## Written request
Copy out, word for word, the part of the items that opens with the line containing "Where should I" and closes with the line containing "will (x=1235, y=95).", including both of those lines.
— Begin Material for this exercise —
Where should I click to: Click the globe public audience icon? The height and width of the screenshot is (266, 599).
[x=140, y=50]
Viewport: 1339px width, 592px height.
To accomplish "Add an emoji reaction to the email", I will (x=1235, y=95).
— End Material for this exercise —
— Begin Material for this exercise —
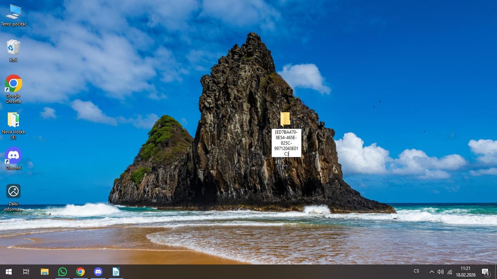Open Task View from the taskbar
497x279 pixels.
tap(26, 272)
— End Material for this exercise —
## Answer to the problem
Where should I click to: Click the globe public audience icon? The height and width of the screenshot is (266, 599).
[x=140, y=50]
Viewport: 1339px width, 592px height.
To accomplish "Add an emoji reaction to the email", I will (x=1235, y=95).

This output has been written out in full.